Writeback cache (`dirty`) seems to be limited below the expected threshold where throttling starts. What is it being limited by?

Question

In a previous question and answer, I showed an experiment about dirty_ratio.

Writeback cache (`dirty`) seems to be limited to even less than dirty_background_ratio. What is it being limited by? How is this limit calculated?

I thought I solved the question, by correcting my understanding of the dirty ratio calculation. But I repeated the experiment just now, and the write-back cache was limited to lower than I saw before. I can't work this out, what could be limiting it?

I have default values for the vm.dirty* sysctl's. dirty_background_ratio is 10, and dirty_ratio is 20. The "ratios" refer to the size of the dirty page cache aka write-back cache, as a percentage of MemFree + Cached. They are not a percentage of MemTotal - this was what confused me in the above question.

These ratios mean that reaching 10% causes background writeback to start, and 20% is the maximum size of the write-back cache. Additionally, I understand the write-back cache is limited by "I/O-less dirty throttling". When the write-back cache rises above 15%, processes which generate dirty pages e.g. with write() are "throttled". That is, the kernel causes the process to sleep inside the write() call. So the kernel can control the size of the write-back cache, by controlling the length of the sleeps. For references, see the answer to my previous question.
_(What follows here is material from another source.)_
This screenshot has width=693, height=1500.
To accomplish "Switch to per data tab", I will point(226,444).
But my observed "ratio" seems to stay distinctly lower than the 15% throttling threshold. There must be some factor I am missing! Why is this happening?
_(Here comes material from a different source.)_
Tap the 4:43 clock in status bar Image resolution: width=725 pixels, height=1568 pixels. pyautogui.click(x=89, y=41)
In my previous test I saw values around 15-17.5% instead.

My kernel is Linux 4.18.16-200.fc28.x86_64.

The test is as follows: I ran dd if=/dev/zero of=~/test bs=1M status=progress. And at the same time, I monitored the achieved dirty ratio. I interrupted the dd command after 15GB.

$ while true; do grep -E '^(Dirty:|Writeback:|MemFree:|Cached:)' /proc/meminfo | tr '\n' ' '; echo; sleep 1; done
...
MemFree:          139852 kB Cached:          3443460 kB Dirty:            300240 kB Writeback:        135280 kB
MemFree:          145932 kB Cached:          3437220 kB Dirty:            319588 kB Writeback:        112080 kB
MemFree:          134324 kB Cached:          3448776 kB Dirty:            237612 kB Writeback:        160528 kB
MemFree:          134012 kB Cached:          3449004 kB Dirty:            169064 kB Writeback:        143256 kB
MemFree:          133760 kB Cached:          3449024 kB Dirty:            105484 kB Writeback:        119968 kB
MemFree:          133584 kB Cached:          3449032 kB Dirty:             49068 kB Writeback:        104412 kB
MemFree:          134712 kB Cached:          3449116 kB Dirty:                80 kB Writeback:         78740 kB
MemFree:          135448 kB Cached:          3449116 kB Dirty:                 8 kB Writeback:             0 kB

For example, the first line in the quoted output:

avail = 139852 + 3443460 = 3583312
dirty = 300240 + 135280 = 435520
ratio = 435520 / 3583312 = 0.122...

I found one thing that was limiting it, but not enough to see these results. I had been experimenting with setting /sys/class/bdi/*max_ratio. The test results in the question are from running with max_ratio = 1.

Repeating the above test with max_ratio = 100, I can achieve a higher dirty ratio e.g. 0.142:

MemFree:   122936 kB Cached:   3012244 kB Dirty:     333224 kB Writeback: 13532 kB

The write test needs to be quite long to observe this reliably, e.g. 8GB. This test takes about 100 seconds. I am using a spinning hard disk.

I tried testing with 4GB, and I only saw a dirty ratio of 0.129:

MemFree:   118388 kB Cached:   2982720 kB Dirty:     249020 kB Writeback: 151556 kB

As I say, this surprises me. I have an expert source from 2013, saying that dd should have "free run" to generate dirty pages until the system hits a dirty ratio of 0.15. It is explicitly talking about max_ratio.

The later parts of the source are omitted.